Disclaimer: Derechos reservados a Katsura Hoshino, autora del manga -Man y madre de todos estos adorablemente cabrones personajes.


—¡Escalera de color! —una voz risueña resonó por la habitación, entonando aquella frase como si fuera parte de una canción. Con elegancia, mostró la mano de cartas sobre la mesa oscura, dejando que se deslizasen bajo la yema de sus dedos. Efectivamente, las cartas dejadas sobre la madera oscura mostraban una flamante escalera de corazones que despertó exclamaciones y bufidos—. Supongo que he vuelto a ganar…

Para Allen Walker aquellas palabras ya formaban parte de su vida diaria. Pronunciarlas se había vuelto cada vez más común, y si de algo disfrutaba el chico era de observar el gesto de sus contrincantes crisparse cada vez que sus cartas cambiaban mágicamente de color o figura, formando combinaciones casualmente beneficiosas para su juego.

No había juego de cartas que no pudiera ser trucado por él, ni cara de póker que no fuera capaz de leer. Había dejado a jugadores experimentados en paños menores sin un solo centavo más que apostar, y él mismo se había hecho de oro a base de su buena estrategia y la rapidez que contaba para disimular sus movimientos a la hora del juego.

Pero esta vez algo estaba mal. Ni las cartas ni su habilidad le habían fallado nunca, pero Allen supo que definitivamente algo no funcionaba como debía ser.

Sin embargo, su cerebro no fue capaz de caer en la cuenta de qué era aquello hasta que unas manos suaves y pequeñas empezaron a desabrocharle la camisa.

—¡Espera! ¡Para! —gritó el chico al sentir la frialdad de aquellos dedos cuando rozaron la piel de su pecho en su tarea de deshacer los botones superiores de su camisa blanca, haciendo que se estremeciera debido a la temperatura. ¿Por qué las usualmente cálidas manos parecían ahora de hielo?

La dueña de la mano miró al exorcista a los ojos sin apartar las manos del cuello de la camiseta, haciendo un leve puchero.

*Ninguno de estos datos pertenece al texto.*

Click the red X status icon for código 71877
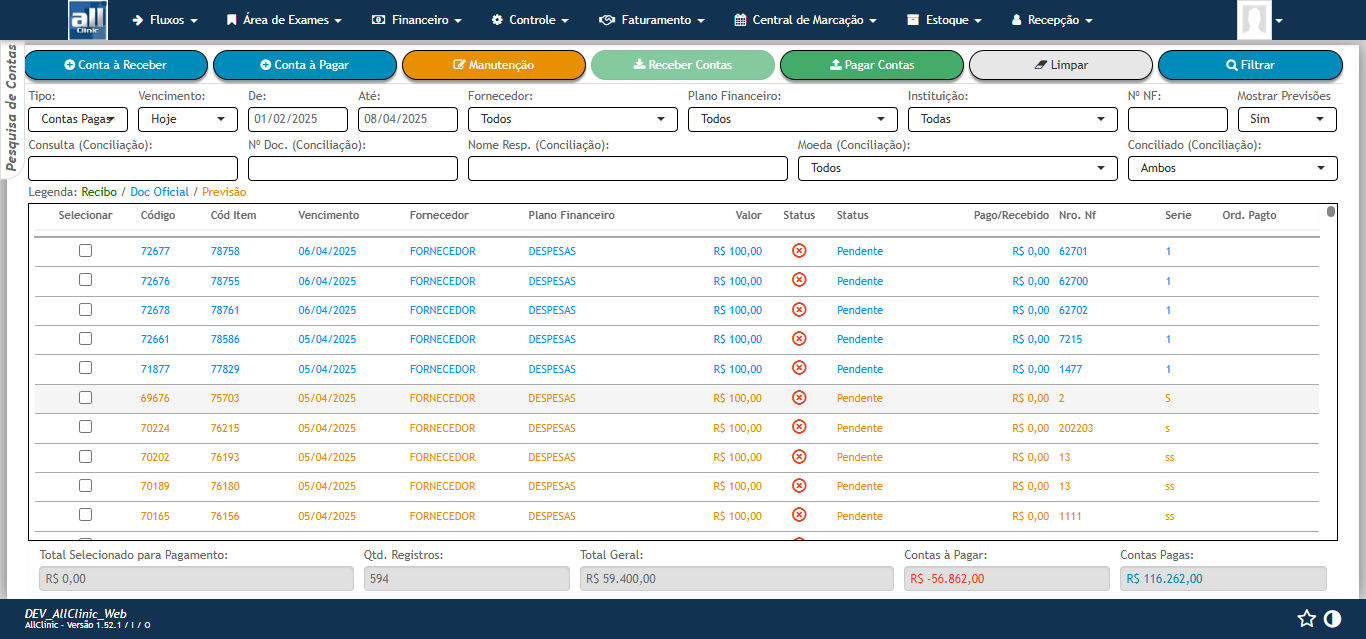The image size is (1366, 639). [x=798, y=368]
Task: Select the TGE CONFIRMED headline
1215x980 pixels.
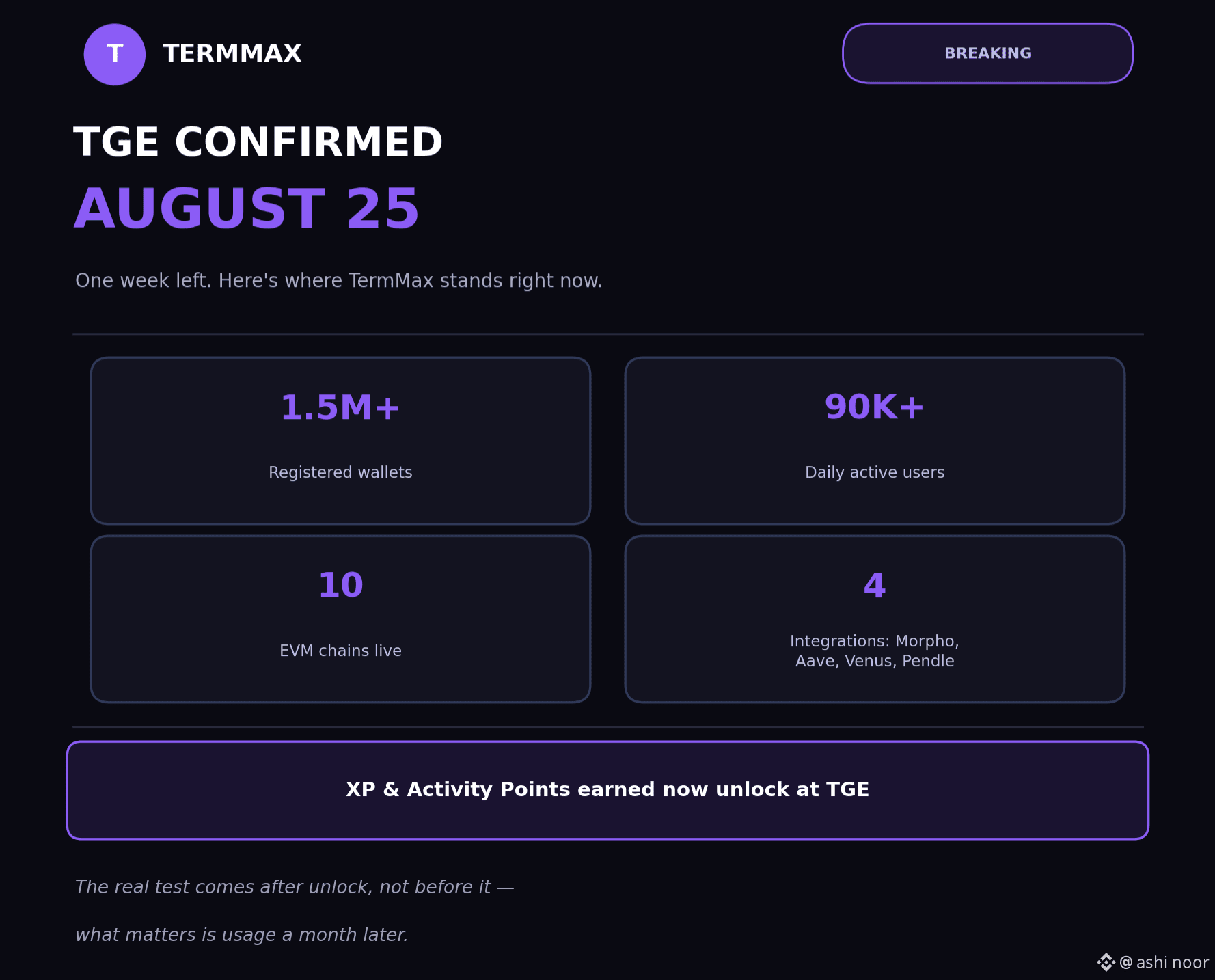Action: [x=258, y=142]
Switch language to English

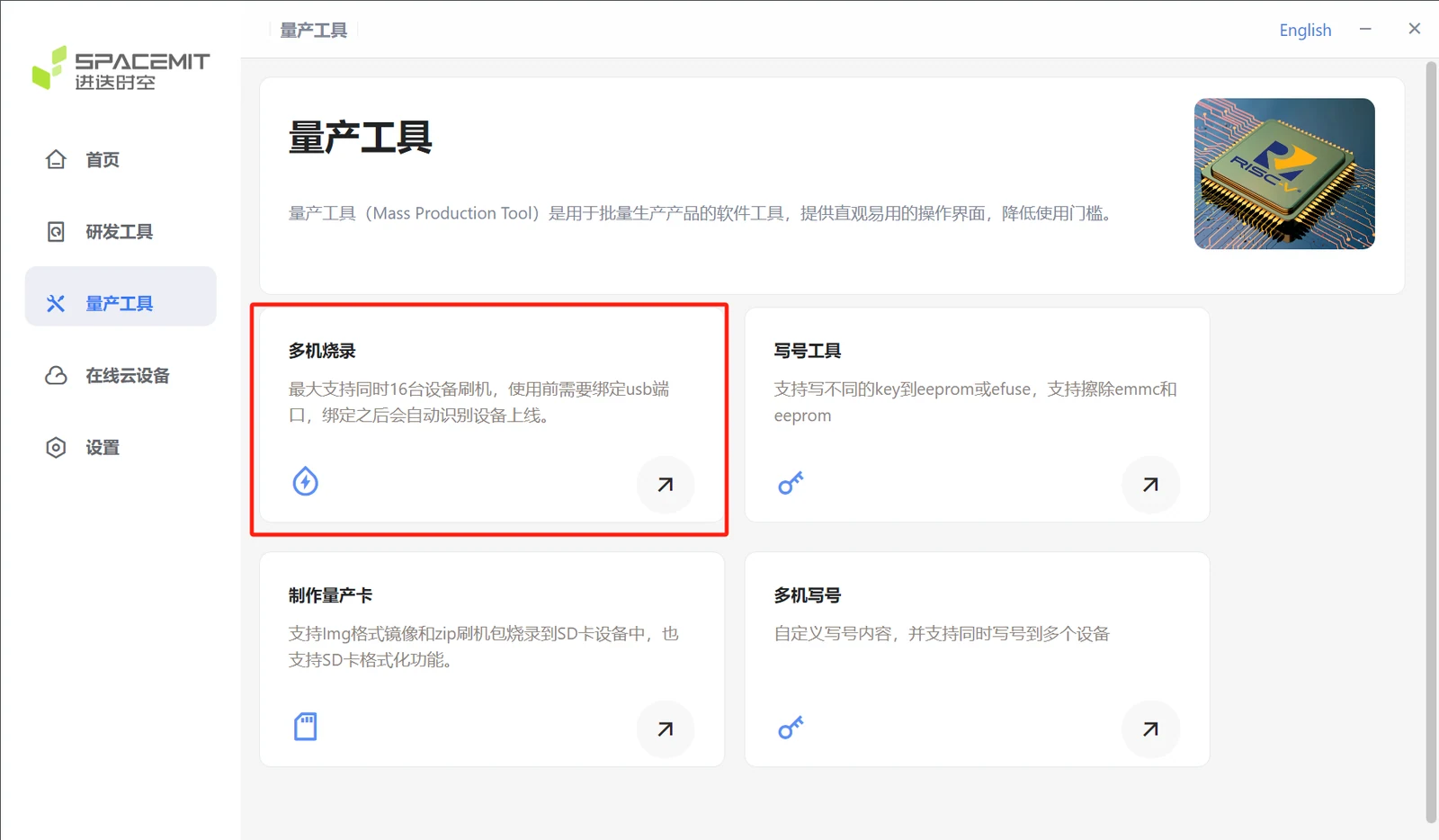tap(1305, 30)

—¿Por qué? Ya te dije que gané también esta ronda.

—No hace falta que me quites la camisa. Tengo dos brazos. Lo haré yo mismo, gracias.

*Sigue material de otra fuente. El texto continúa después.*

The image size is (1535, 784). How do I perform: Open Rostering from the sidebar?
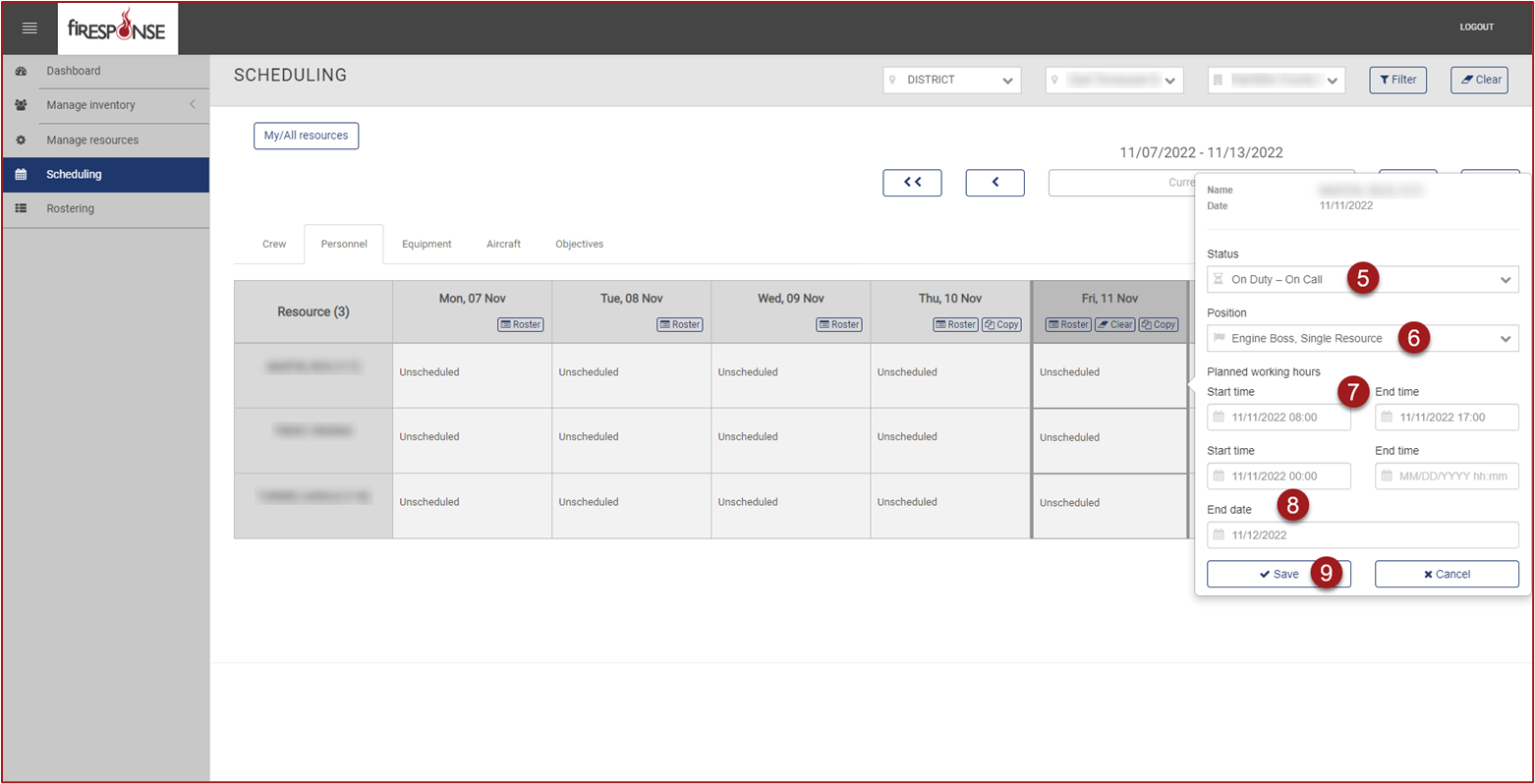pos(71,208)
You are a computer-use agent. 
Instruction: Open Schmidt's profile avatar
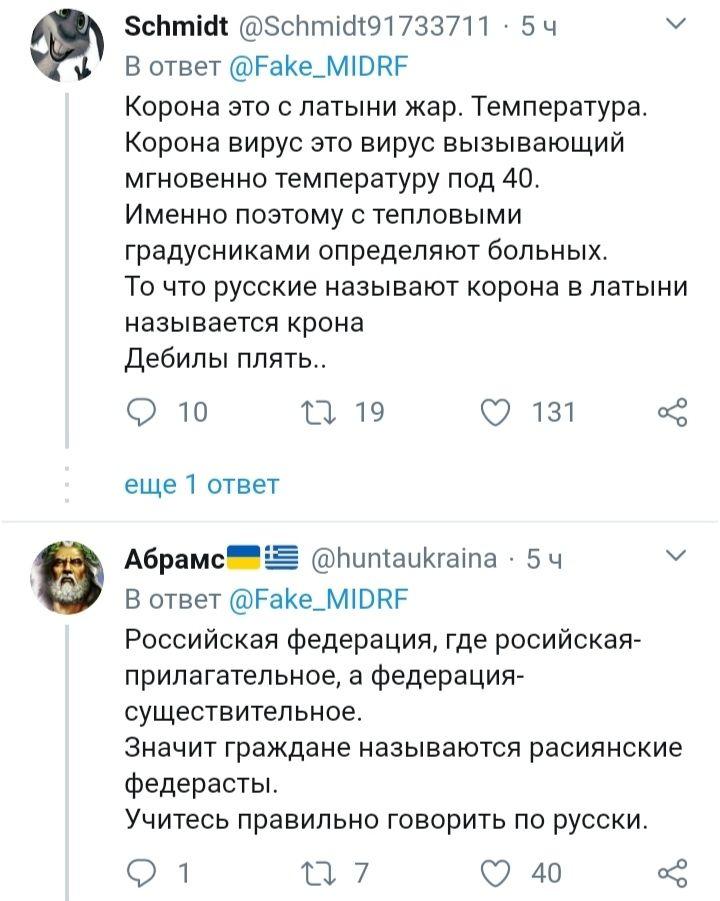point(67,50)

Allen agarró a Road por ambas muñecas y empujó hasta obligarlas a soltar las solapas blancas de su ropa. Sin ofrecer resistencia alguna, la chica dio un paso hacia atrás, fijando sus ojos en el albino, divertida por la situación.

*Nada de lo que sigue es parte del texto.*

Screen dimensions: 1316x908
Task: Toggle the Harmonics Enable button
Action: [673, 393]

Allen llevó sus dedos a los botones. Sus manos temblaron ligeramente. No es que no se hubiera cambiado otras veces frente a su armario, eligiendo qué ropa ponerse, y de repente hubiera olvidado el movimiento de desabrochar una camisa, pero era distinto desvestirse en la seguridad de su habitación en la Orden Oscura que hacerlo en semejante escenario como era dentro de la puerta de los sueños de Noah, con la mirada burlesca y atenta de los ojos de Road Kamelot sobre él.

¿Qué había pasado? Según Allen tenía entendido, era la gente la que perdía la ropa jugando al póker contra él, y no al revés. Era la segunda vez que le tocaba a él cumplir con ese rol tan humillante entre los jugadores. La primera vez fue años atrás, cuando apenas comenzaba en el mundo de las cartas. Prometió que nunca volvería a ocurrir. No quería pensar haber decepcionado al pequeño Allen Walker del pasado.

Ajena a los pensamientos de su contrincante, Road volvió a agrupar todas las cartas de la baraja para volver a repartirlas. Miró la mano que Allen había tirado en la mesa en la ronda anterior, cegado por la frustración. Un as de picas, un cinco de corazones, un dos y un rey de diamantes y un tres de tréboles.

Eran cartas malas.

Allen dejó la camisa cuidadosamente doblada sobre el brazo de la silla en la cual estaba sentado, junto con sus zapatos, calcetines y uno de sus guantes, y observó cómo la chica de cabellos azules apilaba las cartas en dos montones iguales para luego fusionarlos de tal manera que las cartas se entrelazaran las unas con las otras. La estaba vigilando para ver que repartiese las cartas equitativamente, aunque llegados a ese punto no pensaba realmente que Road le estuviese haciendo trampas.

Dejó escapar un suspiro pesado antes de coger las cartas que Road le había repartido, cuidando de que ella no pudiera ver, en un descuido ridículamente desafortunado, su mano.

Allen Walker se preguntó por duodécima vez cómo había acabado perdiendo a las cartas contra aquella chica.